Cited 1 times since 2025 (3.9 per year) source: EuropePMC BMJ open, Volume 15, Issue 5, 16 3 2025, Pages e095504 Study protocol of the multicentre, randomised, triple-blind, placebo-controlled MERCURI-2 trial: promoting effective renoprotection in cardiac surgery patients by inhibition of sodium glucose cotransporter (SGLT)-2. Oosterom-Eijmael M, Monteiro de Oliveira NP, Niesten ED, Tolsma M, Snellen FT, Gerritse BM, Scohy TV, Rettig T, Godfried MB, Voogd MF, Wink J, van der Werff LM, Eberl S, Preckel B, Hermanides J, van Raalte DH, Hulst AH, MERCURI-2 study group
Introduction
Acute kidney injury (AKI) is a major complication after cardiac surgery and is associated with postoperative morbidity and mortality.
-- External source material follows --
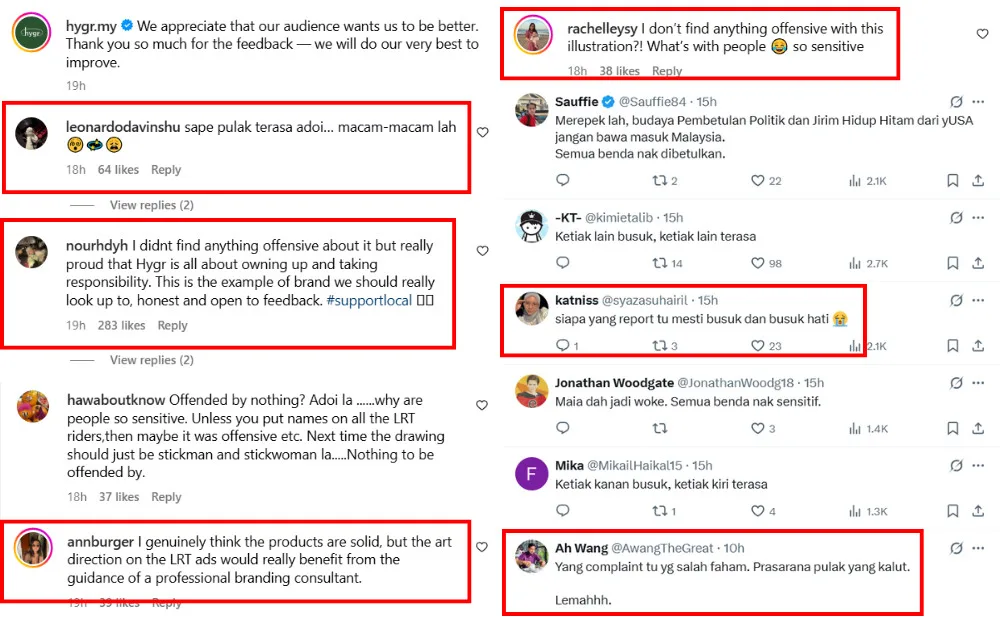Reply to rachelleysy's comment
Screen dimensions: 1000x623
click(x=667, y=71)
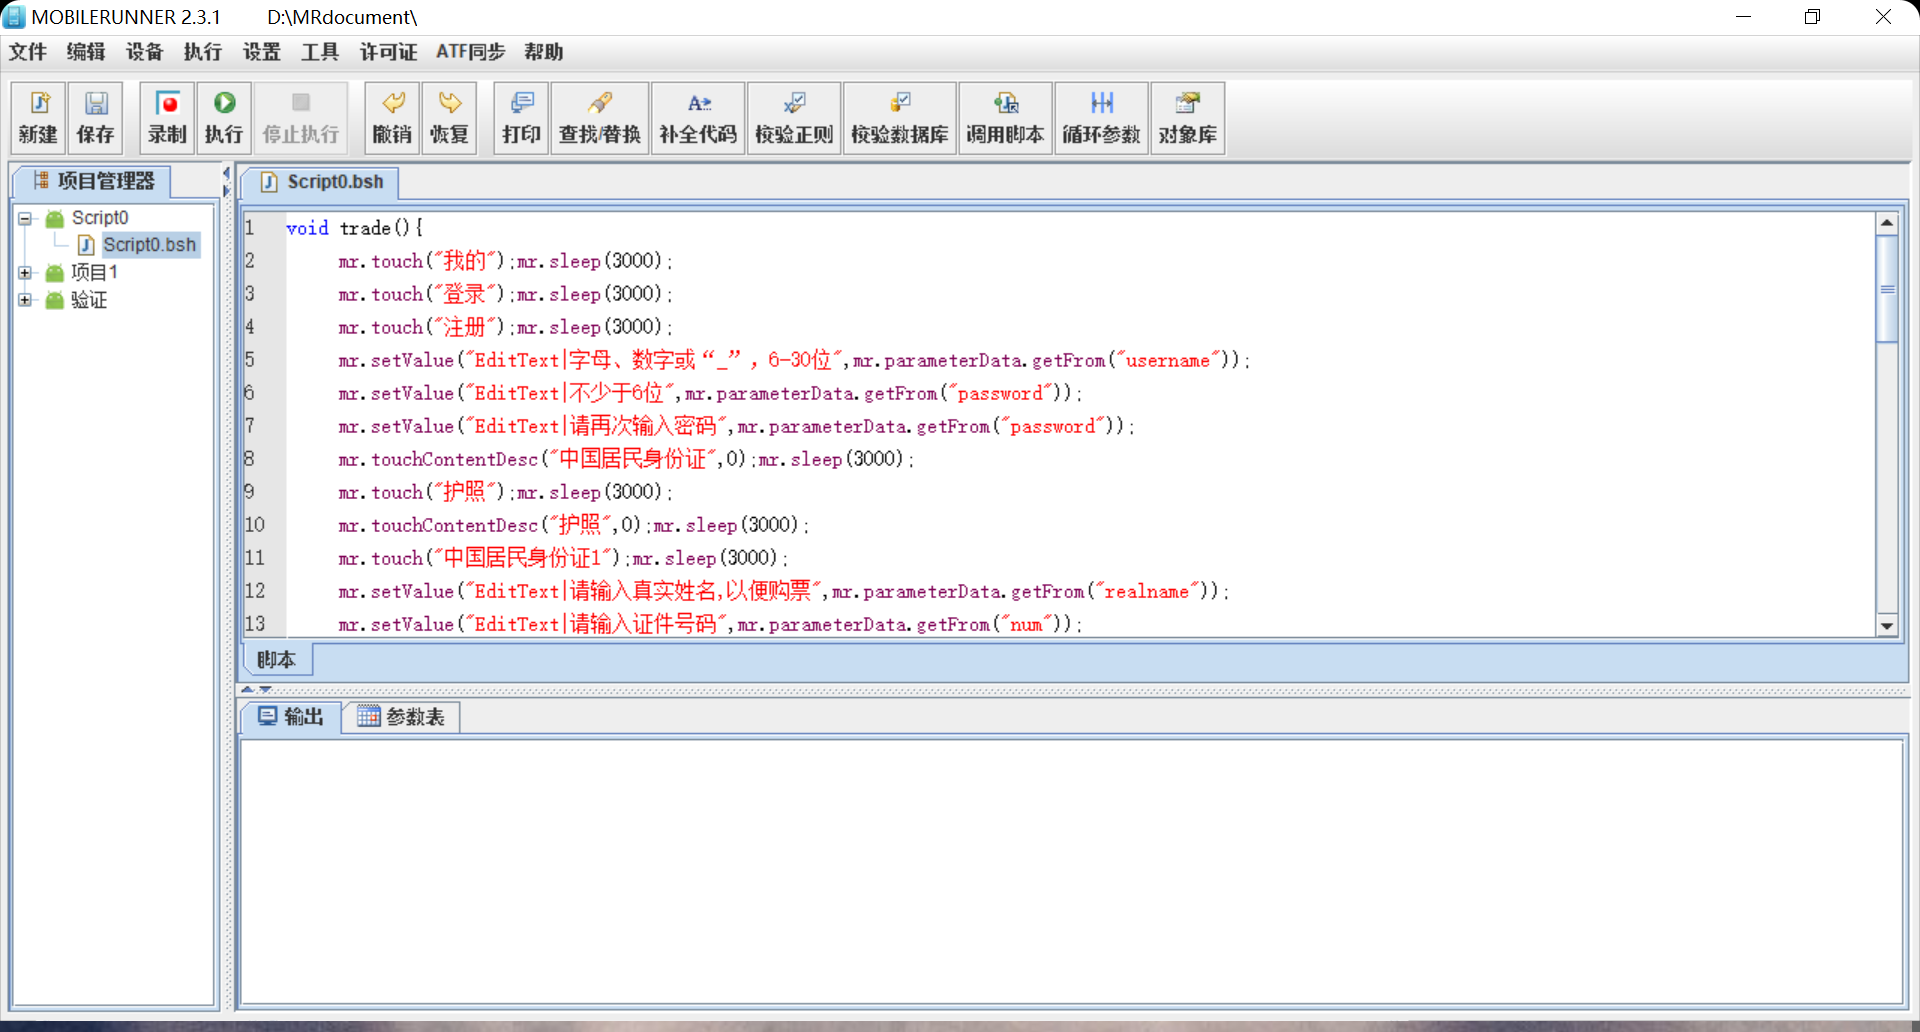
Task: Select the 输出 output tab
Action: (291, 717)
Currently, no effective therapy exists to reduce the incidence of postoperative AKI. Sodium-glucose cotransporter-2 (SGLT2) inhibitors are effective in reducing AKI in outpatient settings for patients with chronic kidney disease. We hypothesised that perioperative SGLT2 inhibition will also reduce AKI incidence after cardiac surgery according to Kidney Disease: Improving Global Outcomes (KDIGO) criteria.
Methods and analysis
We designed a multicentre, randomised, placebo-controlled, triple-blinded, superiority trial. A total of 784 patients, aged above 18 years, undergoing cardiac surgery will be included with stratification for sex and type 2 diabetes in a 1:1 ratio. Patients will receive either dapagliflozin 10 mg or placebo from the day before until 2 days after surgery. Serum creatinine will be measured preoperatively and daily for the first 7 days after the operation, and urine output will be measured until the urinary catheter is removed. The primary outcome is the incidence of postoperative AKI according to the KDIGO criteria.
Ethics and dissemination
The medical ethics committee of the Amsterdam University Medical Centre (UMC) and the Dutch competent authority approved the study protocol (currently, version 9, 19 January 2024). This is an investigator-initiated study. The Amsterdam UMC, as sponsor, retains ownership of all data and publication rights. After completion of the trial, results will be disseminated to participants, patient societies and physicians via a network meeting and digital newsletter. Results will be submitted for publication in a peer-reviewed international medical journal and presented on (inter)national congresses.
Trial registration number
Clinicaltrials.gov identifier: NCT05590143.